Part B Insider (Multispecialty) Coding Alert

Reader Question:

Not All Modifier 59 Denials Warrant Appeals

Question: I have an insurance company that is not paying for a code, stating it is bundled into another code. We are billing 52353, 52352-59, and 52332-59.

My doctor is doing a cystourethroscopy with ureterscopy and/or pyeloscopy with a holmium laser lithotripsy. He is then doing a basket extraction of multiple stone fragments, not just irrigating the stones out. Then he is placing a stent in the ureter.

The insurance company is saying the 52352 is part of 52353. My doctor is saying this is a different procedure though it is the same anatomical site. I haven't had any problems billing this way with at least three other major insurance companies, but now one payer is denying my claims. Is that payer correct to deny the claim?
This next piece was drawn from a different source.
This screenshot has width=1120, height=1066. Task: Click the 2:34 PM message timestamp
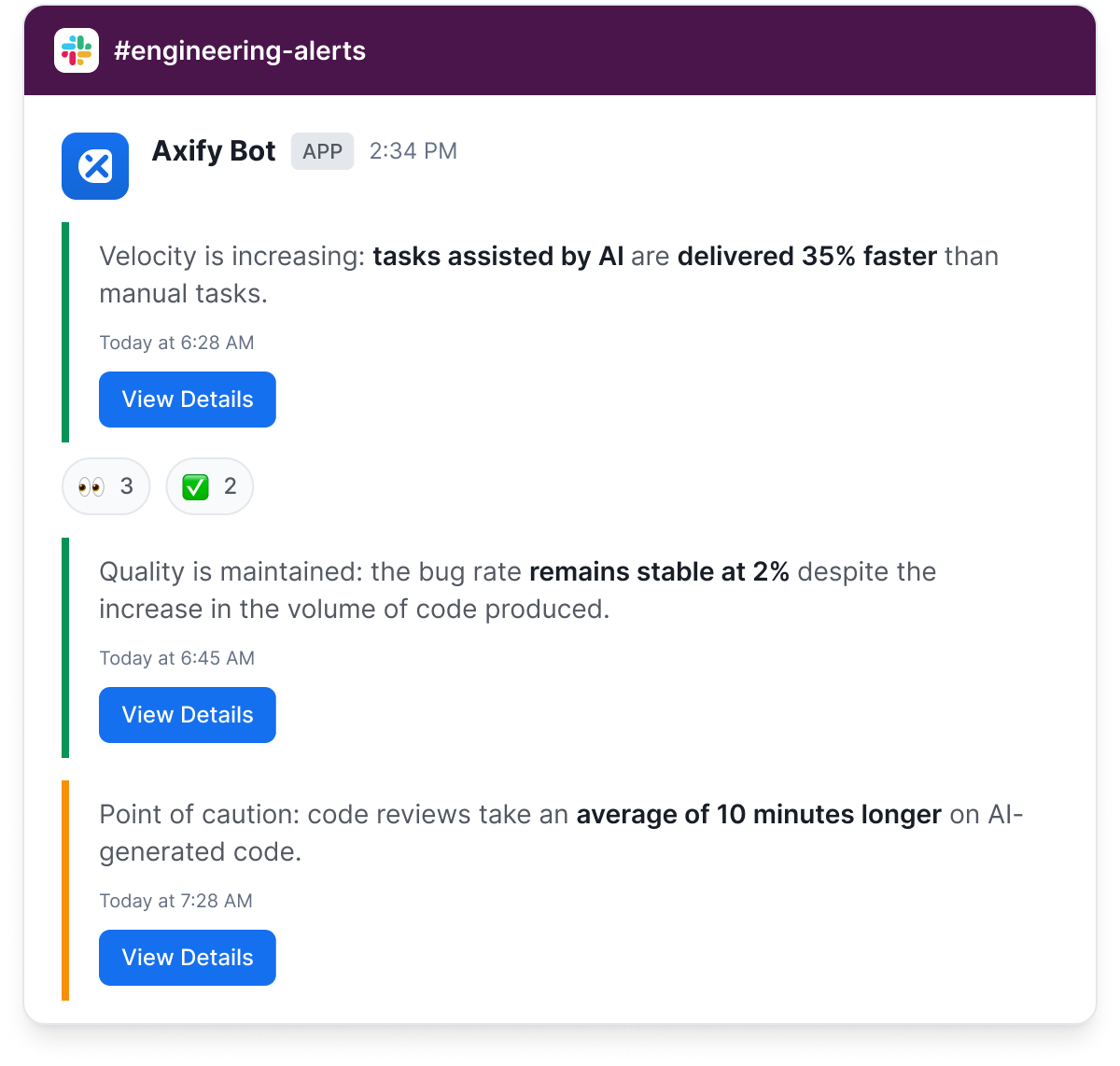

Answer: The payer is correct. As you know, the Correct Coding Initiative (CCI) bundles 52352 (Cystourethroscopy, with ureteroscopy and/or pyeloscopy; with removal or manipulation of calculus [ureteral catheterization is included]) into 52353 (...with lithotripsy [ureteral catheterization is included]). You can unbundle the codes in certain circumstances -- for example, when your doctor performs the two procedures on different sides. However, you should not, per CCI, be unbundling these two codes when both procedures are performed on the same side within the same renal pelvis and/or ureter.

Clinically it makes sense that your doctor would feel these procedures are two separate procedures, and there is certainly more work involved. Unfortunately, CCI and coding rules don't agree. Payers feel that you are breaking up the stone and removing the fragments as part of the complete lithotripsy procedure. It really doesn't matter how you remove them. You cannot bill for the lithotripsy and the extraction separately when performed on the same side.

However, if your doctor did the procedures on separate sides (each ureter or renal pelvis), you could bill 52353 and 52352 using the 59 (Distinct procedural service) modifier and the side modifiers: RT (Right side) and LT (Left side).

Watch out: You may see different payment policies for different payers, but any payer following the current CCI will follow this rule. Medicare especially should not be paying you on this. If you are billing a Medicare carrier using both codes and are getting paid, the carrier's system is most likely automatically assuming that you have separate side documentation, or there is an error in their system with this bundle. If the Medicare carrier ever asks for documentation to support these claims, you will be asked to repay any claims where you billed 52352 and 52353 together for the same side. Under CCI and Medicare rules, this is incorrect coding.

Alternative: Third-party payers may have different payment policies, and may not follow CCI rules. Therefore, you should always check the coding guidelines of other payers. Any payer that follows CCI, however, will view this as incorrect coding. However, if they do not follow CCI and Medicare rules, you may be able to continue billing 52352 and 52353 when performed on the same side.